The histopathophysiology of GCTs remains unclear. Initially identified in 1926 by Abrikossoff (49) in five cases of tongue tumors, the tumor cells were found to be strikingly similar to skeletal muscle cells, rendering them being described as ‘granular cell myoblastomas’ at the time. In subsequent studies, the presence of S100 positivity, coupled with the complex granular and lysosomal ultrastructure observed under electron microscopy, suggested a potential differentiation towards Schwann cells (1,2). However, previous genetic studies on GCT cells did not demonstrate monosomy or deletions in the long arm of chromosome 22, a characteristic differing from that of schwannomas (15). Additionally, reports of S100-negative granular cell tumors have emerged (5052). Therefore, the histopathophysiology of GCTs remains to be fully elucidated, necessitating further research. In the present gastric GCT case, CD34 expression was observed, but not in the tumor cells themselves; immunohistochemistry showed CD34-positive cells or matrix surrounding the tumor cells or nests, with SMA highlighting only a small vascular component within the tumor tissue. Previous studies have confirmed the specificity of glucose transporter protein 1 and epithelial membrane antigen for perineurial cells, whereas CD34 appeared to be immunoreactive to endoneurial fibroblasts (53).
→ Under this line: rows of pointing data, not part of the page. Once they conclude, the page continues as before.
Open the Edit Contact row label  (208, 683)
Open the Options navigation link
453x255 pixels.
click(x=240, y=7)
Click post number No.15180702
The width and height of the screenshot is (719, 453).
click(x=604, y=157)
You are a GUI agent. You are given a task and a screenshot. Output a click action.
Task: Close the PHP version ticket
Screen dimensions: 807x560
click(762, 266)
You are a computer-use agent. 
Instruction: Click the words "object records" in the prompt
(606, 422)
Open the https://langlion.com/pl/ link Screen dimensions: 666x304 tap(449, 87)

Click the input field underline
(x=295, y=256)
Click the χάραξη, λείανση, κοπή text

Díaz-Flores et al (54) previously observed CD34-positive interstitial cells around S100-positive Schwann cells. The present findings corroborate this observation, potentially suggesting a Schwann cell origin for GCTs. However, whether the CD34-positive cells are reactive or are part of the tumor, akin to the bidirectional differentiation that is commonly observed in breast fibroadenomas and salivary gland tumors, warrants further investigation.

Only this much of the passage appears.